Copy the lines of the listing below verbatim, starting at the line that contains "At what coordinates" and ending at the line that contains "click(x=197, y=311)", with both of those lines included.

# Provided information
BEGIN

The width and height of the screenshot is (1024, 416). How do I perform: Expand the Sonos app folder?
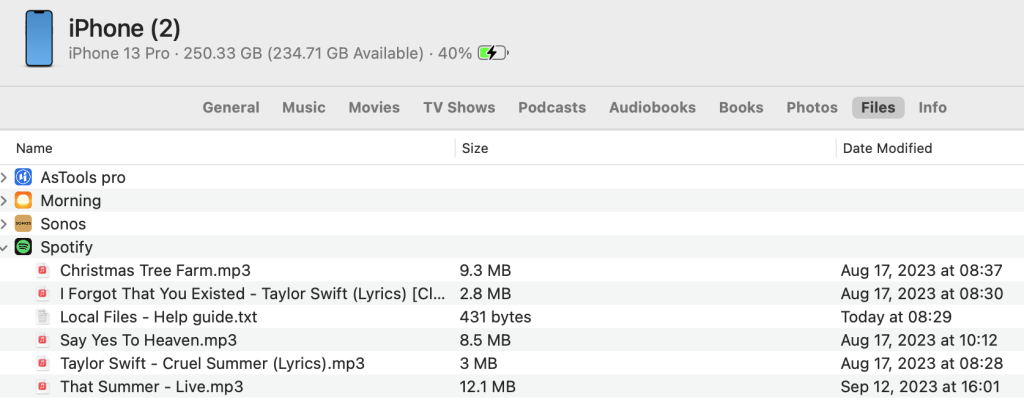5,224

END
BEGIN

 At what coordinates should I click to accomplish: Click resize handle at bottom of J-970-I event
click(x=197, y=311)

END
BEGIN

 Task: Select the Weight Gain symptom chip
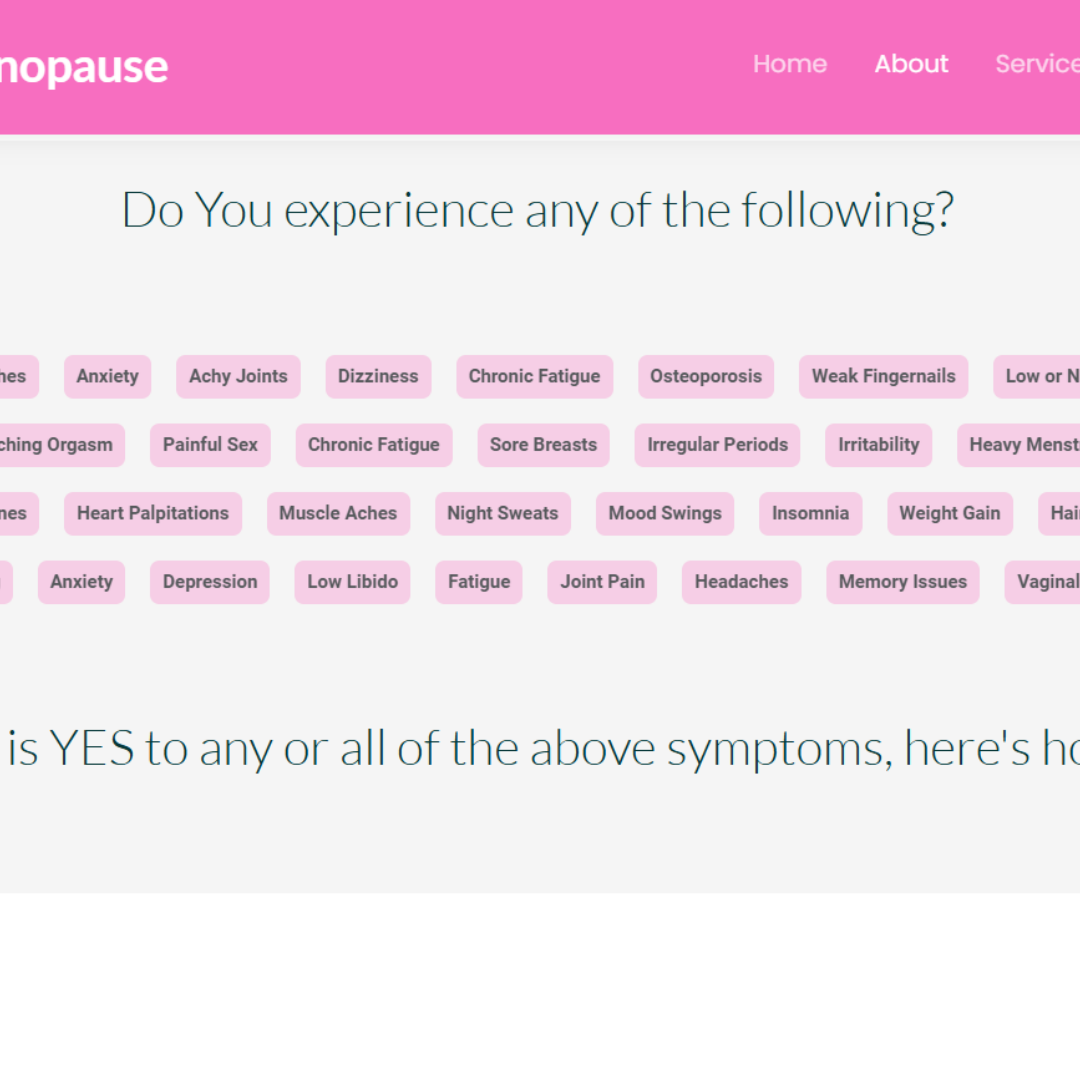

END

# Result
 At what coordinates should I click to accomplish: Click resize handle at bottom of J-970-I event
click(x=197, y=311)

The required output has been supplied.